Once Fluffy has investigated the area and seems more settled, give your children some nice small doggy treats. Allow them to call the dog and offer him the treats on a flat hand when he comes to them. Is the dog very shy throw the treats at his feet first to break the ice. A dog used to children might initiate contact. Praise and treat.
For the first two weeks ask your children to let the dog approach them rather than the other way around. Teach them not to go to him if he does not want to come to them. This will give him the time and space he needs to settle in and build up his confidence with them.
It’s a good idea to have an area of the house and/or garden that is the dog’s “den” where the children are not allowed to go.
Teach your children some important principles and make sure that all visiting kids comply as well.
To be safe DO NOT LEAVE CHILDREN AND DOGS UNSUPERVISED AT ANY TIME
A dog is not a toy. Give your child guidance when handling or picking up a dog.
Never allow a child to tease or torment any dog or puppy.
Dogs often do not like to be hugged, cuddled or picked up. You will have to find out gradually if your new dog accepts this.
Teach your children never to approach a dog whilst he is eating, sleeping or chewing on a bone / toy. Allocate a space to your dog where he can have some peace and teach your children not to disturb the dog there.

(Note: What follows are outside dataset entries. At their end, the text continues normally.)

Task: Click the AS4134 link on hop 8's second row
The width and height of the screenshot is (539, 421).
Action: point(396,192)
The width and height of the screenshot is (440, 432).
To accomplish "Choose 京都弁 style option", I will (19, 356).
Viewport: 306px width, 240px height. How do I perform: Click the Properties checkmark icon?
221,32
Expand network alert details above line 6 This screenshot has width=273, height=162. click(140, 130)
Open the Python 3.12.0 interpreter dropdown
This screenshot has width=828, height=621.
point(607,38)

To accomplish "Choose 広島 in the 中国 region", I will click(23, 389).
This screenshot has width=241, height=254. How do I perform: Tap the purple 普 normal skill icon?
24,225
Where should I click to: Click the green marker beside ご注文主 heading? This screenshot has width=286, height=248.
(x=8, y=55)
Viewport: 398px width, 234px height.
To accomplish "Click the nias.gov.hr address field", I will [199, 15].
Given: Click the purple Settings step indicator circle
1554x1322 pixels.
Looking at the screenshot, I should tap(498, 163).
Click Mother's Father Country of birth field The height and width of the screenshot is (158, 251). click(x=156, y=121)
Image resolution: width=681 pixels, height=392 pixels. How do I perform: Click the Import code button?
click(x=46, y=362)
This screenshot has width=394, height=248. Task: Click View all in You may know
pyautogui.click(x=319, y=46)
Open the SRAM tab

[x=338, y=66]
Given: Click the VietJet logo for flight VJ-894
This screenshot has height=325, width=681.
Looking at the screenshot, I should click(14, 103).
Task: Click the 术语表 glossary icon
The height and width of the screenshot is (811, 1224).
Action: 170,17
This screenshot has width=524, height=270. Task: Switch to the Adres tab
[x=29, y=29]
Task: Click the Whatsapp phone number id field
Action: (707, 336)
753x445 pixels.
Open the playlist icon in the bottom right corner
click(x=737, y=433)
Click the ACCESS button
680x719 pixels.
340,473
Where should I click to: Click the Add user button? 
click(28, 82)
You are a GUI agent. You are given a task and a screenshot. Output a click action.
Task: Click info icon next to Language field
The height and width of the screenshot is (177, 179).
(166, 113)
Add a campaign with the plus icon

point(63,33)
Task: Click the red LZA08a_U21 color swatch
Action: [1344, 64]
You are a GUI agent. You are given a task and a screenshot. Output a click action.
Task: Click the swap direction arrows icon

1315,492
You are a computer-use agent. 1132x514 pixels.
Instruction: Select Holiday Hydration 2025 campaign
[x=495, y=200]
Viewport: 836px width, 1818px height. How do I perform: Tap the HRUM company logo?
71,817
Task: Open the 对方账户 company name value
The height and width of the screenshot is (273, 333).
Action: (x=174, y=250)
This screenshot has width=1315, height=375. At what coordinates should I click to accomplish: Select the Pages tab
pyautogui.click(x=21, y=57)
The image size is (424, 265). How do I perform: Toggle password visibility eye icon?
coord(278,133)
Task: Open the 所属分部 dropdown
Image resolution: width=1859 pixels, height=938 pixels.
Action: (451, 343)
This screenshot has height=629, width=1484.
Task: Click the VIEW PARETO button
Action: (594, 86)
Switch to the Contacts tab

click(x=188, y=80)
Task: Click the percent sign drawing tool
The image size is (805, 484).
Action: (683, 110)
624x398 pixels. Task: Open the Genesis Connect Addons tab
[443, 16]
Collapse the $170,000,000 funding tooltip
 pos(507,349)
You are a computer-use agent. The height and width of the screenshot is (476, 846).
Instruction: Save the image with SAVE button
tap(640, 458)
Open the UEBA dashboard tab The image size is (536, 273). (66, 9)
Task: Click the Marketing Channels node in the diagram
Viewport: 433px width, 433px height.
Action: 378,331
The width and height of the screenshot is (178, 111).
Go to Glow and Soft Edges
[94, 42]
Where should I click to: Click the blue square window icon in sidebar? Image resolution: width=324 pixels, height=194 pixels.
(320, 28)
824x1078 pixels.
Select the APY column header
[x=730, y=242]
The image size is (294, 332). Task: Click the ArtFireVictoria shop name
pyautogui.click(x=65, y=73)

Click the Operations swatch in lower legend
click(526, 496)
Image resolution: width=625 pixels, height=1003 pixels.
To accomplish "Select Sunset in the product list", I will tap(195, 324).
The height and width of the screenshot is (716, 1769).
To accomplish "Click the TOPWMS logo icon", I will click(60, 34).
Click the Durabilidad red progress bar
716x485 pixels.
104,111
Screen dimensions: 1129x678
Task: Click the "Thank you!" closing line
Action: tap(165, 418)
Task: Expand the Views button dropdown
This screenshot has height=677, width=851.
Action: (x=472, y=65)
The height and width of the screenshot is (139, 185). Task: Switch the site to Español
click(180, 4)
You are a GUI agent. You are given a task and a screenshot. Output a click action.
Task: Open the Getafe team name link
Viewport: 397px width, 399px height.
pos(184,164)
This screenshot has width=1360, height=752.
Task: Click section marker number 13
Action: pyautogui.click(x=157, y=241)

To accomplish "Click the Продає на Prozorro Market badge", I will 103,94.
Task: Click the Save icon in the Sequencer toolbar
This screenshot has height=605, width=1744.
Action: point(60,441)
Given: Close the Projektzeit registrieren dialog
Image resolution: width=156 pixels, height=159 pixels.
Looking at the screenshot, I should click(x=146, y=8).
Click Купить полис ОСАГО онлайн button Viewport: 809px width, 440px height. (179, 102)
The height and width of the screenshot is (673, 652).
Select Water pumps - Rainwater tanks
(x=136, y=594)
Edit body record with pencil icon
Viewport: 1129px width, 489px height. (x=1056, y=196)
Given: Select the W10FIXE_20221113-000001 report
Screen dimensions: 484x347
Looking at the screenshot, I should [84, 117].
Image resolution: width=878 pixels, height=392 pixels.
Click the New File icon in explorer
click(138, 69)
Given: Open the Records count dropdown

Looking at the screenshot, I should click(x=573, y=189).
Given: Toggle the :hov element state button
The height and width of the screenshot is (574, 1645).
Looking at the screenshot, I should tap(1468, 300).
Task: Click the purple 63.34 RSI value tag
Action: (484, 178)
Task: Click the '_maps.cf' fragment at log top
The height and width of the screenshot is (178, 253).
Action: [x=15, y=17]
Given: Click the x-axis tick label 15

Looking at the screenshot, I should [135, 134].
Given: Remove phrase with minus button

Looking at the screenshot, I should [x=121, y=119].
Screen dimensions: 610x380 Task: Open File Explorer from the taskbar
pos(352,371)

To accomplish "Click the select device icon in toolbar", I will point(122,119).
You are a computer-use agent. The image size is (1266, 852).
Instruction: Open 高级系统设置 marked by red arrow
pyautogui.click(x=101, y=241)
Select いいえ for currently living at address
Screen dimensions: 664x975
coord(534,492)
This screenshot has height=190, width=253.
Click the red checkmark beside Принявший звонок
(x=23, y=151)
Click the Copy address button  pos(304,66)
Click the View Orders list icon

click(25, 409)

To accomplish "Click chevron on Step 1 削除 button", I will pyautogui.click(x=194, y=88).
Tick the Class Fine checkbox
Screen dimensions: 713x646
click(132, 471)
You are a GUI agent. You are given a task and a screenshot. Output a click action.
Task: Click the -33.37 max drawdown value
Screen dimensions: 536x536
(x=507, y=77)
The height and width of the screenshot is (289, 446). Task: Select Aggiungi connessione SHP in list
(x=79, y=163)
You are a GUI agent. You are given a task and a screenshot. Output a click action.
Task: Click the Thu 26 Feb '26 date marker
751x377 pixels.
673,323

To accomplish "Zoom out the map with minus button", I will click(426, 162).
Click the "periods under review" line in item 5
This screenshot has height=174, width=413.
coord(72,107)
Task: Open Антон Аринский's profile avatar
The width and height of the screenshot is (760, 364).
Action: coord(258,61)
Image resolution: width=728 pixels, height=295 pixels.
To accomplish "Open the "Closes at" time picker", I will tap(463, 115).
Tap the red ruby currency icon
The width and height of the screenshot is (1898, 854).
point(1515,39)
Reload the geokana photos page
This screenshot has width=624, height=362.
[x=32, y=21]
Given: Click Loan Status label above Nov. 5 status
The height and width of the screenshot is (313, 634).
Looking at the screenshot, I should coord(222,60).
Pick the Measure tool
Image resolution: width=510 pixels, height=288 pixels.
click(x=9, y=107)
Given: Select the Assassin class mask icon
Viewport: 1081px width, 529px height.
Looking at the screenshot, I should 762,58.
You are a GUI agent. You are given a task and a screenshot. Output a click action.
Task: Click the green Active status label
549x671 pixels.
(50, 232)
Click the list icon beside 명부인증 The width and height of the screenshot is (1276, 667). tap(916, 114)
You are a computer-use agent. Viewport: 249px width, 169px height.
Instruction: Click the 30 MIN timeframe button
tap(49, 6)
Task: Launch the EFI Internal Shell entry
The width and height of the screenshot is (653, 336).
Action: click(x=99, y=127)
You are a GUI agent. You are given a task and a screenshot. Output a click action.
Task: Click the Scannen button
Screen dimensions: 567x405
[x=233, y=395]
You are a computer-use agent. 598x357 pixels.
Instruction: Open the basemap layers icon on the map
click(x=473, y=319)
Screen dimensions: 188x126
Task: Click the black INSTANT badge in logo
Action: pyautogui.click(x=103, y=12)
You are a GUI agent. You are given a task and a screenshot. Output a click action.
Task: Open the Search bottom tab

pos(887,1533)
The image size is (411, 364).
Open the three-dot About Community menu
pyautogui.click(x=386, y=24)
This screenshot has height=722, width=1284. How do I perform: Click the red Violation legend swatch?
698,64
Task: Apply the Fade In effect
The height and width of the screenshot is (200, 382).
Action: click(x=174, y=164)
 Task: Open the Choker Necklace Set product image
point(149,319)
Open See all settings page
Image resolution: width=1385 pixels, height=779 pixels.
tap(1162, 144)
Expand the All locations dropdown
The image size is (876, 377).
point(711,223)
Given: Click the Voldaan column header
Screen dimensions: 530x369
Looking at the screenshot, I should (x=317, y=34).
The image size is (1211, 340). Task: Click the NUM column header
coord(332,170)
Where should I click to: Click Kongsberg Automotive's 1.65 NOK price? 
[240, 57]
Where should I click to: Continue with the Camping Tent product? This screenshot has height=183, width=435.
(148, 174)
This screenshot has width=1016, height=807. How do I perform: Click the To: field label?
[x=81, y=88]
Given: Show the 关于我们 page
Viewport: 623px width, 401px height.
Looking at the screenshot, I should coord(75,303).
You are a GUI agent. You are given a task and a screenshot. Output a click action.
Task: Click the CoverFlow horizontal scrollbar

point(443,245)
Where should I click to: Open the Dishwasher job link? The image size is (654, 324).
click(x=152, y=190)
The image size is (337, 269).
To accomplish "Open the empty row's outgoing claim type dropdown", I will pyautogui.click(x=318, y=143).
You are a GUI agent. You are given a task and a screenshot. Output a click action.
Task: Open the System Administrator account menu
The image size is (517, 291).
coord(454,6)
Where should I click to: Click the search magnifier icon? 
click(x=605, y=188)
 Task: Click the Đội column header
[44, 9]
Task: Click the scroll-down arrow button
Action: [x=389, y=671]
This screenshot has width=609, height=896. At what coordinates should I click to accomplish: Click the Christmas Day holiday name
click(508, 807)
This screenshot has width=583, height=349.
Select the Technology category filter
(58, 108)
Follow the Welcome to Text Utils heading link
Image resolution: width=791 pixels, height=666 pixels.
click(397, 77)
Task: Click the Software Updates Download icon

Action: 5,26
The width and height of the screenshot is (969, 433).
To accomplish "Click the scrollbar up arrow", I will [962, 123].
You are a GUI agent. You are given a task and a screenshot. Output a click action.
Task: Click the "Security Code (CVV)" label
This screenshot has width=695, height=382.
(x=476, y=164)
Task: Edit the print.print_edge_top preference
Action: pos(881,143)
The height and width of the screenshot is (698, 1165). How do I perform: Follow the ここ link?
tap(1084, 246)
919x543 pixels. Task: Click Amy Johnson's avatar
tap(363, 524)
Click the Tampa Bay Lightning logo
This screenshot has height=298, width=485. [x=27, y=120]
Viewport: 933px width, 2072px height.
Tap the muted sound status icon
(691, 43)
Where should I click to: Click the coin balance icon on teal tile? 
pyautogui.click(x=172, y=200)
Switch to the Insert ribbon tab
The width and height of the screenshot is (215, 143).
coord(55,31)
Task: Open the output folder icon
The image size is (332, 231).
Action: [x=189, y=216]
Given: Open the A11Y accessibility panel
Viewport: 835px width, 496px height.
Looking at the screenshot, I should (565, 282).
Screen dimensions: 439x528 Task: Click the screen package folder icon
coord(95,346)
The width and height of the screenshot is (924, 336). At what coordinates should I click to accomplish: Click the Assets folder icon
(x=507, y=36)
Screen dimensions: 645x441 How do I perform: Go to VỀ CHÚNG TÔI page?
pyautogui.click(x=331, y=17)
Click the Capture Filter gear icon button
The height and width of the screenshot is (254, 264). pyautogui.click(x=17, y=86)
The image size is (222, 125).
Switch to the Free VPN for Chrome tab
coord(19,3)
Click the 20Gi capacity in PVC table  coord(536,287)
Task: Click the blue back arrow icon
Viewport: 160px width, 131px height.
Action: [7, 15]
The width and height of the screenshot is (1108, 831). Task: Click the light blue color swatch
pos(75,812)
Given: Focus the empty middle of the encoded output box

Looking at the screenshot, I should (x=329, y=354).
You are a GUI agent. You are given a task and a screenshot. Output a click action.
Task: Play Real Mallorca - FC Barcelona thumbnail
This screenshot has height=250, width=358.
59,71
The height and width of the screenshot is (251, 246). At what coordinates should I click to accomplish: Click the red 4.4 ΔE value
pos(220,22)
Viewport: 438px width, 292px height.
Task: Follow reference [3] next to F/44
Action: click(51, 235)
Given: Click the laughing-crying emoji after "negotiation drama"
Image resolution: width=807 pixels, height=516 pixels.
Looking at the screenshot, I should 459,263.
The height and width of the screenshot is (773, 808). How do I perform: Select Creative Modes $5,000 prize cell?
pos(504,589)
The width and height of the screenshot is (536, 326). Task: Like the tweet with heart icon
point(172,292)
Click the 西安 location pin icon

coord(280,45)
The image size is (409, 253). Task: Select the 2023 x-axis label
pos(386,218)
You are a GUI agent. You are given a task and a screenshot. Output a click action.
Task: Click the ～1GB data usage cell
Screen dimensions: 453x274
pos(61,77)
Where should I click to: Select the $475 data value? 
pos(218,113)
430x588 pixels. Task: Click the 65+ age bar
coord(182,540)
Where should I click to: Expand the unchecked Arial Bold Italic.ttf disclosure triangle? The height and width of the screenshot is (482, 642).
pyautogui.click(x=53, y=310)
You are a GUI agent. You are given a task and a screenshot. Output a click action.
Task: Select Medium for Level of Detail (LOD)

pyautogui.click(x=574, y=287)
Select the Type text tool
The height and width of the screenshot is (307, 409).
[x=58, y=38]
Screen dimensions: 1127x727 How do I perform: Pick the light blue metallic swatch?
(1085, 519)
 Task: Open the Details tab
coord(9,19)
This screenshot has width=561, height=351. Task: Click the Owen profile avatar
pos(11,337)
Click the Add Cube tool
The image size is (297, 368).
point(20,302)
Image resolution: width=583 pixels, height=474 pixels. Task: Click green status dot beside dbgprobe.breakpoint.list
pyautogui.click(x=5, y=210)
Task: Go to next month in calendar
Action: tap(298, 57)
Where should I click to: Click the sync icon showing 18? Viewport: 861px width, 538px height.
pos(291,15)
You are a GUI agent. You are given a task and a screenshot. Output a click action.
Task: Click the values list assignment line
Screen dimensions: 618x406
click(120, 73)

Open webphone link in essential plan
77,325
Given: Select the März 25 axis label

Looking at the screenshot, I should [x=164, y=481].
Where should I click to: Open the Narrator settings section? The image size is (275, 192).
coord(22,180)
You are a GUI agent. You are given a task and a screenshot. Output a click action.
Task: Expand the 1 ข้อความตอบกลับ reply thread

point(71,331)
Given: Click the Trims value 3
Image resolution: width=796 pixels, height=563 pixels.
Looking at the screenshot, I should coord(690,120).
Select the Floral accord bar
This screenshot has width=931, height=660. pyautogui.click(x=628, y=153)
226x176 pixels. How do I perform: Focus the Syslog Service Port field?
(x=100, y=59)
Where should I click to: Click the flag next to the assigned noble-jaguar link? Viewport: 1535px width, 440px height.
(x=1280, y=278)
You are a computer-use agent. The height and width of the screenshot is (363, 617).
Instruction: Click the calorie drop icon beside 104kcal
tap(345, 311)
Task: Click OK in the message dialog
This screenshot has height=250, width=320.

Ask them not to take toys (even things he might have stolen from them) away from him. Teach your dog a “drop it” command. Until then it’s up to the adults to retrieve the article, for example by swopping the stolen object with a treat or something he is allowed to have.
Avoid tugging games unless all family members can stop the game and safely take the toy away from the dog. Do not allow the dog to chase your children. Ball games are a much better option.
Teach your children to stroke a dog under the chin and throat or on his side rather than patting his head. Kids may stroke the dog once it is calm (sitting or standing). Ask the kids to stand slightly to the side and slowly stroke the chest. Stay away from the muzzle. Explain to them that the dog will be much calmer if it can see their hand and that if they try to stroke the top of his head or the back of his neck he will naturally look up to see where their hand has gone.
Explain to your children that they should not make direct eye contact with dogs or stare at them as they might misinterpret this as threatening.
Teach your children to immediately stop any interaction with any dog and slowly back away should he ever growl at them. No screaming, no fast movements.Children should be taught to “be a tree” or “be a hedgehog” if afraid of any dog.
Do not punish your dog for growling at your children. See it as his way of expressing himself and showing that he is uncomfortable with what is happening. Punishing him for growling might teach your dog not to give any warning signs before he bites.
If you are unsure please contact the shelter for further advice and help. Rather be safe.
Look out for signs from your dog that could indicate uneasiness or anxiety e.g. turning the head away, averting the gaze, lip licking, yawning, sitting down – sometimes with his back turned towards you, ears held back, sniffing the ground, tail tugged between the legs…
Remember that high pitched squeals of excited children and running can upset a dog unfamiliar to kids or could trigger a chase response. Dogs with strong herding instincts might nip at the ankles. Be ready to step in and calm down the situation before things get out of hand.
As your dog settles in and gets confident with everybody, involve your children in your daily routines with your dog, e.g. grooming, training, feeding…
A dog can be a wonderful addition to any family.
Enjoy your new family dog and enjoy watching your children having fun with their new friend.